40-fold enrichment when done on parasite DNA. But, starting from blood spots, you don’t always have a lot. However, no penalty for Whole Genome Amplification. (Same results as for straight blood.)
Technology helps remove human contamination, and gives much better data on regions covered by baits.
New approach: Whole Genome Baits (Rogov & Melnikov).
Whole Genome -> adaptors, (T7 tail) -> bait.
Whole genome bait results are comparable to synthetic baits, and again, no penalty for simulated clinical samples.
Coverage Similar to pure parasite DNA. There are peaks and troughs, but comparable to pure DNA. Dips correspond to AT rich regions, which are hard to sequence anyhow, and can’t be improved much over what you get with regular sequencing.
Tested on real clinical sample – blood spot, one year old. Amplified, then whole genome selection. Used HiSeq, and got 5.9% plasmodium DNA.

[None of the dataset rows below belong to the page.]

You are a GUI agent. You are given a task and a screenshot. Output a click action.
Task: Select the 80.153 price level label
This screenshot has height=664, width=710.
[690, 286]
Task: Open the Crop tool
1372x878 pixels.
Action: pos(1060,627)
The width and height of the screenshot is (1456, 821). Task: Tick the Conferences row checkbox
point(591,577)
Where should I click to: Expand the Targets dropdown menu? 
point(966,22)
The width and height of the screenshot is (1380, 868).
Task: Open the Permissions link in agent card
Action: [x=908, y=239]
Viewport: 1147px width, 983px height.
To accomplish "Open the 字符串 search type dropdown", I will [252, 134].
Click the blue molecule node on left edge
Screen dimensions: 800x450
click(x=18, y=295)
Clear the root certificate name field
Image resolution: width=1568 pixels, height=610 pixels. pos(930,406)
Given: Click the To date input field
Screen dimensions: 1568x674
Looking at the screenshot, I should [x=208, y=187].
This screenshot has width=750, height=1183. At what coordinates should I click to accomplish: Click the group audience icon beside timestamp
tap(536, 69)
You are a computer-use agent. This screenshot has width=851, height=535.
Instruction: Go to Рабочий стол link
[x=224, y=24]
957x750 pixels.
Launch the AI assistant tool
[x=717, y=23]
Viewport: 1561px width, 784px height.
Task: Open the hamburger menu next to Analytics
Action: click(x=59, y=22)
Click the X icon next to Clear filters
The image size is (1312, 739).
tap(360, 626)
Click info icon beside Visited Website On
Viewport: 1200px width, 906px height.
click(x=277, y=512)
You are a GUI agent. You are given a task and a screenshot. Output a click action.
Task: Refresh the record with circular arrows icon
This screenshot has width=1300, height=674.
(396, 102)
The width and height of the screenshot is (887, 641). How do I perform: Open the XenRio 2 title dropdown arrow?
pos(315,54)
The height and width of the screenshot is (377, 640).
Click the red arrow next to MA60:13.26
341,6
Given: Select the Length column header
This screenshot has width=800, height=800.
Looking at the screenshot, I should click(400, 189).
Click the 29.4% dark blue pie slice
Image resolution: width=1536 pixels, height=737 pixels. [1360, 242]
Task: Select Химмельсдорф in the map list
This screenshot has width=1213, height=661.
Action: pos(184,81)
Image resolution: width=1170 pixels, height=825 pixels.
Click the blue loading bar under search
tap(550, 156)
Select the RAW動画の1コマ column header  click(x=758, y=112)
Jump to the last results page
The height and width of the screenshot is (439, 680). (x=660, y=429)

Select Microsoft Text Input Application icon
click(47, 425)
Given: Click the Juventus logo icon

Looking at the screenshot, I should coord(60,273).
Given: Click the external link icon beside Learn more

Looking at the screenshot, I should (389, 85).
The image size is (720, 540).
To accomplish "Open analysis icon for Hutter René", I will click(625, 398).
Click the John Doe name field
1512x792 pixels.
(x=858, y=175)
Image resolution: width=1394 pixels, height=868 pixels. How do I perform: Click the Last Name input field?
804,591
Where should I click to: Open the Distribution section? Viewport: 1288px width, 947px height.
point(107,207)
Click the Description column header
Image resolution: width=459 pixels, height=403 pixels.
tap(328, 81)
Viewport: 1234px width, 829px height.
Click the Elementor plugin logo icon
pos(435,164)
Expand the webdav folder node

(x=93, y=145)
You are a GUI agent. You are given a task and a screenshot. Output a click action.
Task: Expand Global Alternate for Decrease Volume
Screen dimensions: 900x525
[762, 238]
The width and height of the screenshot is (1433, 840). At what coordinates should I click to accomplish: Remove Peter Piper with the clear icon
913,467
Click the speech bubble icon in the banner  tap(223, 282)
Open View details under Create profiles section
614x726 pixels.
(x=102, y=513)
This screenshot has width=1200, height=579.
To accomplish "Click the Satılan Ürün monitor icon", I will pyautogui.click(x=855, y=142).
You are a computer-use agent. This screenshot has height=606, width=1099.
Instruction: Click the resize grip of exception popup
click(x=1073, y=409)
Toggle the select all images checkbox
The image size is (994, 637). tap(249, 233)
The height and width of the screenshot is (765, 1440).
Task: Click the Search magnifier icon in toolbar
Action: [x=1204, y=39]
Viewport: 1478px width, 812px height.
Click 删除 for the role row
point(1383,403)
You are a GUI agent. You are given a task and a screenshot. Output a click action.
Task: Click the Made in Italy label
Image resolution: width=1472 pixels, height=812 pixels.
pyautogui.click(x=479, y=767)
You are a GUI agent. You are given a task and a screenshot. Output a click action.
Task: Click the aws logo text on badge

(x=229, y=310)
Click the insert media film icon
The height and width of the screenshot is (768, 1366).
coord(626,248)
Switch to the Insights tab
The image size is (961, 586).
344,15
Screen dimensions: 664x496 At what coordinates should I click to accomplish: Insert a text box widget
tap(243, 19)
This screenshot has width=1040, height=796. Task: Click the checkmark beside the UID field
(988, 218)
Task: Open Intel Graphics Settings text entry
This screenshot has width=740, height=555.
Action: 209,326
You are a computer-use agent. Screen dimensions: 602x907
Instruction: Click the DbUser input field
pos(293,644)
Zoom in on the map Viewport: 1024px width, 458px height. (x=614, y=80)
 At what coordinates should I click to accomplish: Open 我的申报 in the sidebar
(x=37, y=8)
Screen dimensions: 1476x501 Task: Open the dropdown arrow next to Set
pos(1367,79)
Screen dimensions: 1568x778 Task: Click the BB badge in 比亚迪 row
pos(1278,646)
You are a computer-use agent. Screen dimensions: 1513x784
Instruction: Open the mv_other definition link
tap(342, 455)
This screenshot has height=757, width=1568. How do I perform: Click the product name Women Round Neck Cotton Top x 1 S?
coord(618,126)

Figure of “Accurate SNP calling from Hyb-Sel data.” Not just picking up parts that look like ref plasmodium, but also finding other stuff, which influences SNP calling – but still reasonable.
Other examples, with 50x enrichment. Did other examples from 12 clinical samples, again saw good enrichment.
Summary: This is a good method for enriching pathogens, which helps reduce the amount of sequencing needed – and that means cost is also reduced. Good for everyone.
Used on malaria for a model, but could work well on other pathogens. Will enable sequencing of clinical samples collected in drug & vaccine trials.